柳如煙有些不滿的看著他,這個皇帝難道不懂得進門前要先敲門嗎,何況又是女兒家的房間,豈是他想進就能進的。
“你看起來很好。”軒辰澤笑道,隨意的在她身邊坐下,兀自到起茶來。
“嬴朝乃是禮儀之邦,皇上的禮儀真是讓柳大開眼界。”她諷刺的說道,臉上的不滿越加的明顯。
“籬落不錯。”軒辰澤忽而說道,輕啜了口茶,茶香四溢,和當年如煙泡出來的竟有幾分相似。他忍不住再次打量起眼前的女子,可她卻是冷眼瞧著自己,他兀自苦笑。
“自然是比皇上身邊的要好上許多。
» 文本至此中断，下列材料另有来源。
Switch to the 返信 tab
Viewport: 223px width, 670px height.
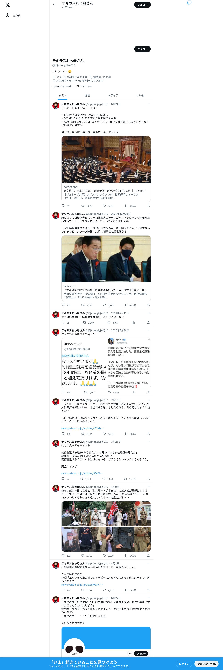point(87,95)

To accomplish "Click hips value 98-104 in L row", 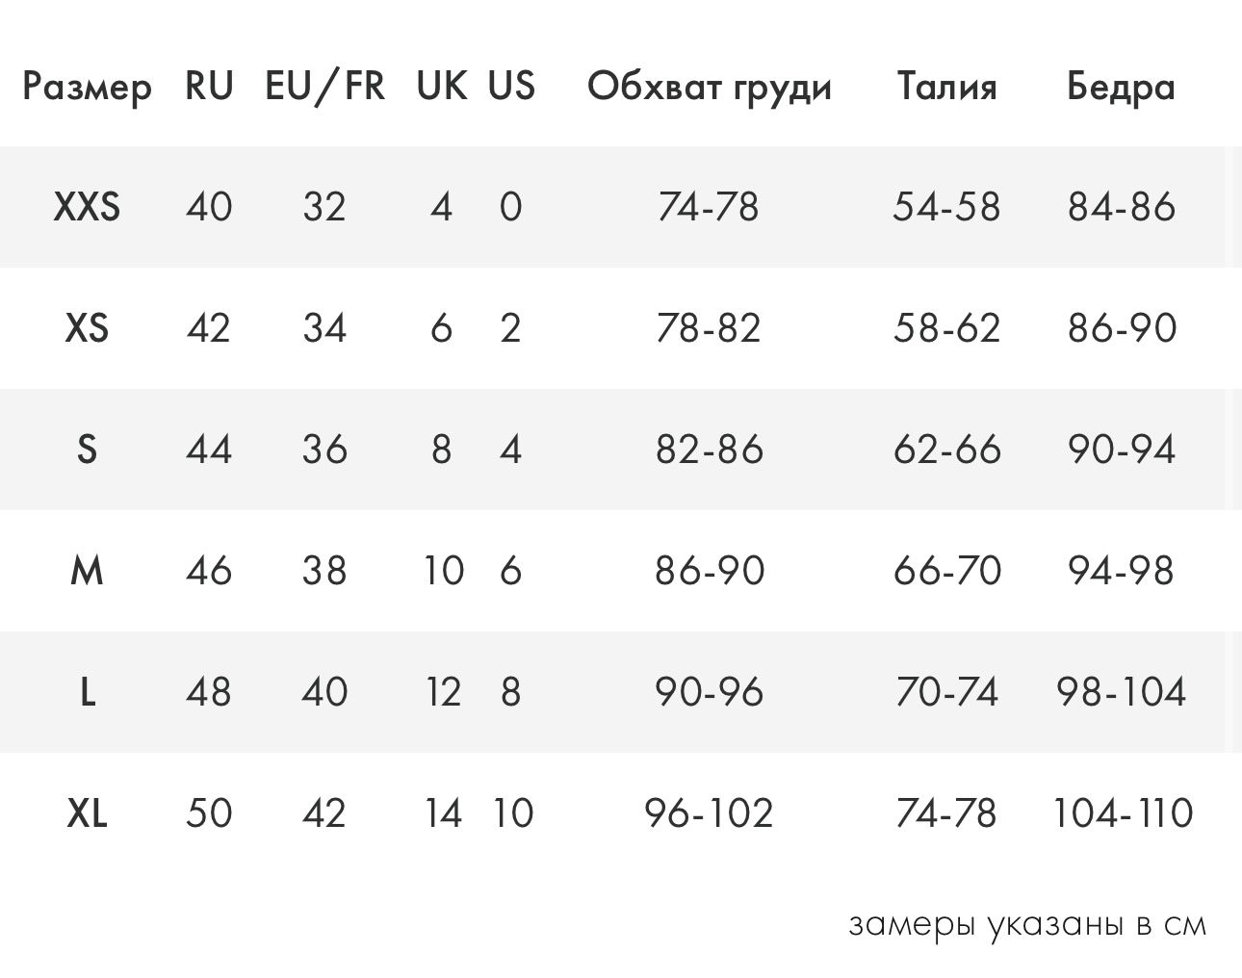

”
“你明知他對你的感情,怎的也不知道與他回避。”他皺起眉頭,終是忍不住開口說道。
柳如煙卻是奇怪的盯著他,“我們清清白白的,為何要回避。”
安靜的空氣裏他們彼此對視,眼神之間的較量有時比言語之間的更加激烈,直至西悅推門而入,柳如煙才無所謂的轉過頭去。
窗外的眼光明媚而妖嬈,柳如煙靠在窗口靜看外麵的少年佇立在大樹之下。耀眼的陽光勾勒出他好看的線條,那是個不愛說話的少年,長期的冷漠讓他總是活在在自己的世界裏,卻總是那樣固執的跟在自己身邊。她喜歡那個少年沉默的跟在自己身後,在自己需要的時候出現在麵前,那是關於家人般的想念。
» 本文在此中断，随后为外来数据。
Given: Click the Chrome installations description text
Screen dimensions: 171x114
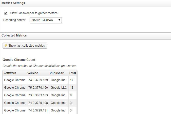Looking at the screenshot, I should pyautogui.click(x=40, y=66).
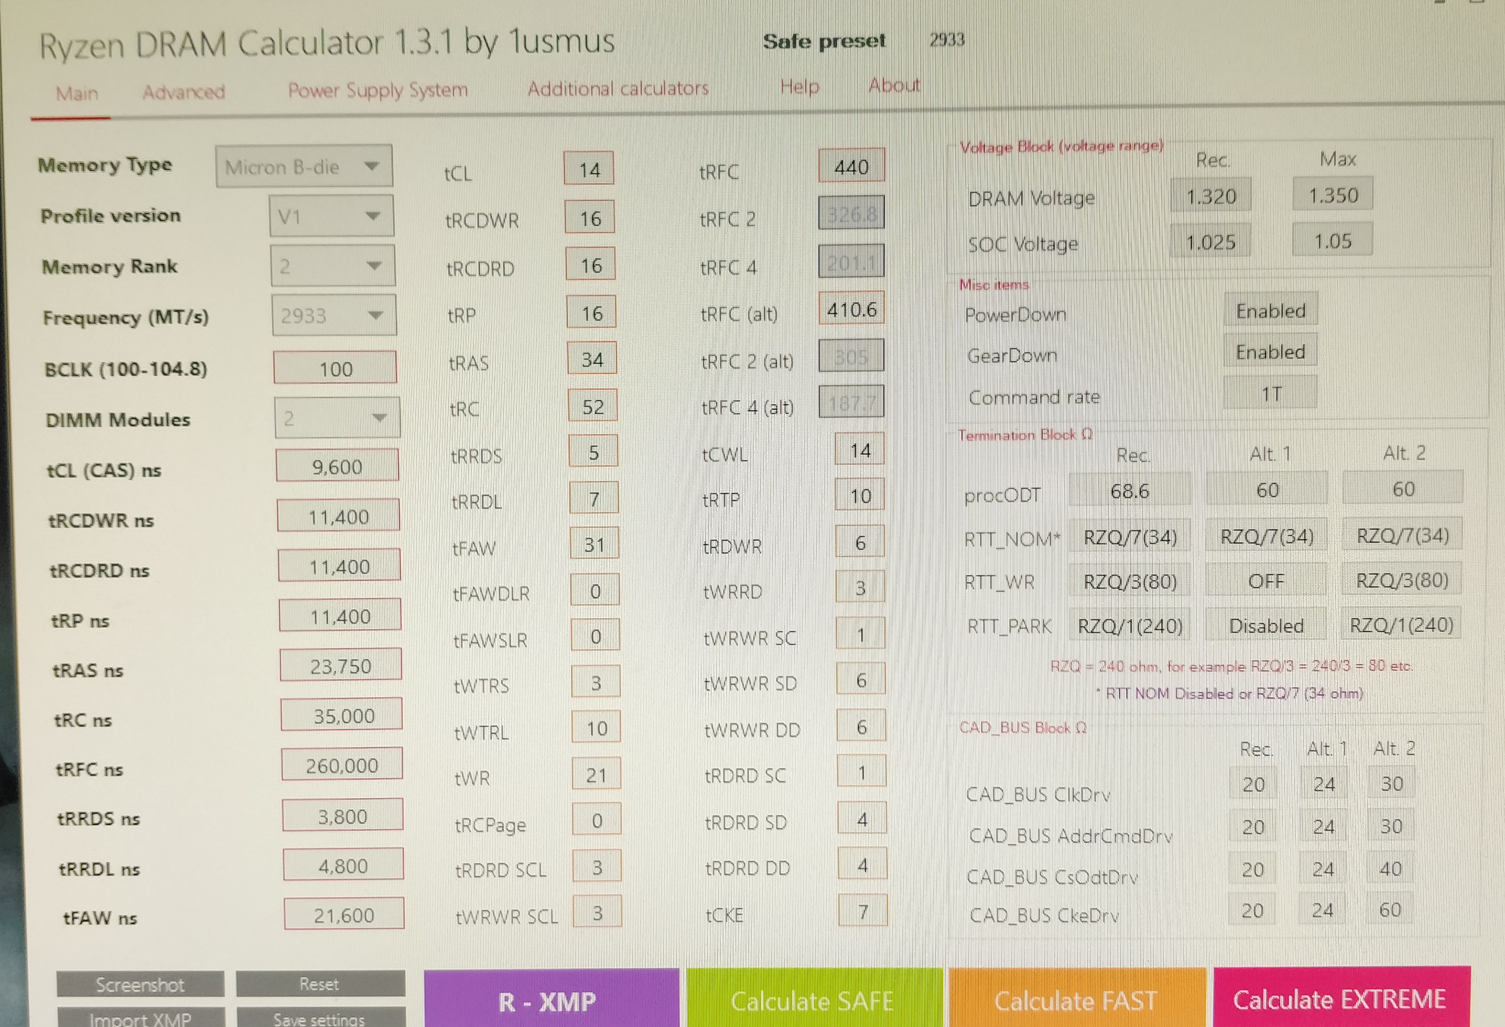Open the Memory Type dropdown

coord(304,166)
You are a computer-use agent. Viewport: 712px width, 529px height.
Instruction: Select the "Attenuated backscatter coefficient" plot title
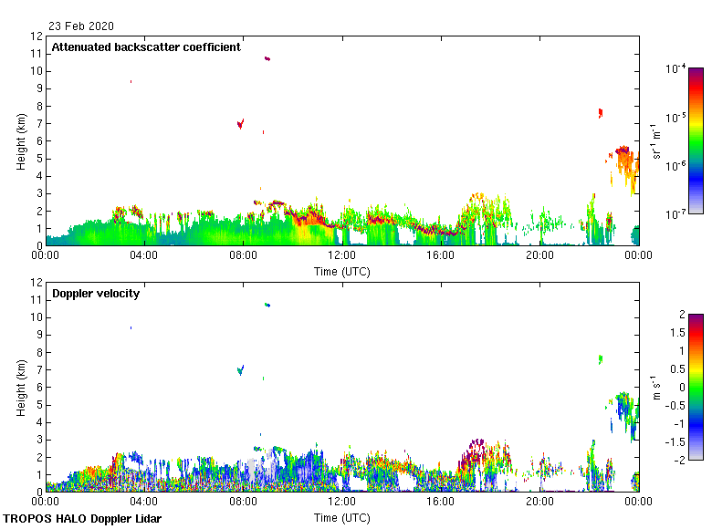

她也曾想過籬落對自己是抱著怎樣一種感情,開始的時候也許是因為暗塵的命令,到後來,恐怕連他自己也不確定了吧。柳如煙記得剛回來的那日,西悅告訴她籬落在城外整整守了三天三夜等她回來,她記得當時自己也隻是隨意笑笑,並未放在心上。如今,她不是看不到早晨籬落在自己屋外徘徊的身影,卻不知怎麽的,竟不敢開口喚他。